## PROBLEMS TO WORK ON
**A.** In the news report on National's tax-cut package, why does National's decision to pull back on its plans to borrow more amount to an acknowledgment about the current environment? Answer in one to three sentences.
**B.** Resume the news report on National's tax-cut package, continuing on from its final sentence.

## TEXT FOR ANALYSIS
--

High-income earners will cop the fallout from global financial turmoil when National unveils a trimmed package of tax cuts today.
After a day of carnage on world money markets and grim Treasury predictions of rising government debt and ballooning deficits, National has taken a knife to its tax-cut package - but leader John Key said the pledge to deliver about $50 a week to workers on the average wage remained on track.
The biggest changes are understood to have been made to tax cuts pencilled in for earners in the top tax bracket. In 2005, National promised the highest earners cuts of $92 a week.
The party has also been forced to pull back on its plans to borrow more if it gets into office - a key plank of its plan to speed up infrastructure projects.
It is an acknowledgment that, in the current environment, it is risky to make promises that leave National open to accusations that bigger tax cuts will fuel debt and worsen the state of the government's books.
Mr Key confirmed yesterday that the biggest chunk of National's tax cuts would be made in April, with smaller cuts pencilled in for 2010 and 2011.

--

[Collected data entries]
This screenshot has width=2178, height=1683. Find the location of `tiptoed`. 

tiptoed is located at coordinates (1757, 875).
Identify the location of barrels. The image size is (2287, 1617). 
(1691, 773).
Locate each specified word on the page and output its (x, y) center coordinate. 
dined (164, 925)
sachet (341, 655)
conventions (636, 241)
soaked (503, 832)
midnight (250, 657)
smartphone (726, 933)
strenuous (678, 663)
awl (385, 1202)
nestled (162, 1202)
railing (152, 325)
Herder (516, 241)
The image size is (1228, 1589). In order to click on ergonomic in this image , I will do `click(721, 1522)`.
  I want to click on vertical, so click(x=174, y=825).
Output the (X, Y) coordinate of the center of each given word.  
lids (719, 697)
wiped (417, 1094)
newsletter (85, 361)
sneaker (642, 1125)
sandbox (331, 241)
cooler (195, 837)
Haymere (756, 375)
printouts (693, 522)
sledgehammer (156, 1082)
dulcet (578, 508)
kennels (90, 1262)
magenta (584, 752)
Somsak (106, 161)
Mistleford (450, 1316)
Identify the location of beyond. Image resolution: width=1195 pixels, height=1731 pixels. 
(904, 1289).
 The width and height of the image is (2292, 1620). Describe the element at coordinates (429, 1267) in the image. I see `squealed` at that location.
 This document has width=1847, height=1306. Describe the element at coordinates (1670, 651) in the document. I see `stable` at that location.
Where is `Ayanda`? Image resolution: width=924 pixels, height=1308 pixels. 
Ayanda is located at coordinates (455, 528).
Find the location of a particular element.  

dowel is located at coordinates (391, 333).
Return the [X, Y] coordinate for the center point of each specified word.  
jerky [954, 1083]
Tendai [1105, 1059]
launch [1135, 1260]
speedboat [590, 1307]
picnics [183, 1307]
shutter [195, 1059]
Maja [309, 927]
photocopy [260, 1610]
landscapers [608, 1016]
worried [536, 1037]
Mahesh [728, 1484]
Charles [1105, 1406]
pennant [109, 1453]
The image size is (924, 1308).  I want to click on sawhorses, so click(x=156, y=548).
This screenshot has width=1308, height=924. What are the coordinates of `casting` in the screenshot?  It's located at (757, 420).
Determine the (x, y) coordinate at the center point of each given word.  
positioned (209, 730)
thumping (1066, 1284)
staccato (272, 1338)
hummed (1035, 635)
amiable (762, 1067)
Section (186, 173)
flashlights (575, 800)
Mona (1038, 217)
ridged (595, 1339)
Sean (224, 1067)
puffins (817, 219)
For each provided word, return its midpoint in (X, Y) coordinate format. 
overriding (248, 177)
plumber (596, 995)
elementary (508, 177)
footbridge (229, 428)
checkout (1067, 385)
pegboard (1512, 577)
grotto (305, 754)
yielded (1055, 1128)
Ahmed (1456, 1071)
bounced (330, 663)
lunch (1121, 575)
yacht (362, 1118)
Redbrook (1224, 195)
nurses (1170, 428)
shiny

--

## ANSWER SET
**A.** It acknowledges that, in the current environment, it is risky to make promises that leave National open to accusations that bigger tax cuts will fuel debt and worsen the state of the government's books. That environment follows a day of carnage on world money markets and grim Treasury predictions of rising government debt and ballooning deficits.

**B.**
Prime Minister Helen Clark said yesterday that National was poised to raid KiwiSaver to fund its tax- cut pledge and that would hurt the economy, as well as let down the 800,000-plus Kiwis who had signed up to it.
She said National had over-inflated expectations and was using the financial turmoil to talk them down.
But as the election campaign hits its straps and parties scrap over the contents of a cupboard that looks increasingly bare, Labour has also been forced to pare back its plans - Miss Clark confirmed that she was holding back from new policy announcements till the economic picture became clearer.
Shares, the Kiwi dollar and oil prices are all diving as shock waves from the international credit crisis continue.
The one light on the horizon is that the turmoil has raised the likelihood of a dramatic lowering of interest rates.
The Australian Reserve Bank stunned the markets yesterday by cutting its official interest rate by 100 basis points to 6 per cent, sparking speculation that New Zealand's Reserve Bank would follow suit, perhaps before its next review on October 23.
The two central banks have been in close contact as the crisis deepens.
The Australian bank said financial markets had taken a turn for the worse, and the deterioration in prospects for global growth, together with much more difficult market conditions even for the creditworthy borrowers, raised the risks of recession.
The price of oil is down sharply and if it heads back under US$80 a barrel, as some expect, petrol prices should be lower by Christmas - though for now that is being offset by a dive in the New Zealand dollar.
But business survey results issued yesterday suggested recession was likely to continue for the rest of 2008, despite earlier hopes that the worst may be over.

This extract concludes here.